### YOUR GOAL
Reproduce every one of the following records verbatim, line for line.

### Dataset entries
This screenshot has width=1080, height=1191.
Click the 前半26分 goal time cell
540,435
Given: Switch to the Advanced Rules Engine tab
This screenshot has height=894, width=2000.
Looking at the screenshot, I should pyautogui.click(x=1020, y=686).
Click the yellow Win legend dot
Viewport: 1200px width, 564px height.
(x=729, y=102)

### WRITTEN SOLUTION
This screenshot has width=1080, height=1191.
Click the 前半26分 goal time cell
540,435
Given: Switch to the Advanced Rules Engine tab
This screenshot has height=894, width=2000.
Looking at the screenshot, I should pyautogui.click(x=1020, y=686).
Click the yellow Win legend dot
Viewport: 1200px width, 564px height.
(x=729, y=102)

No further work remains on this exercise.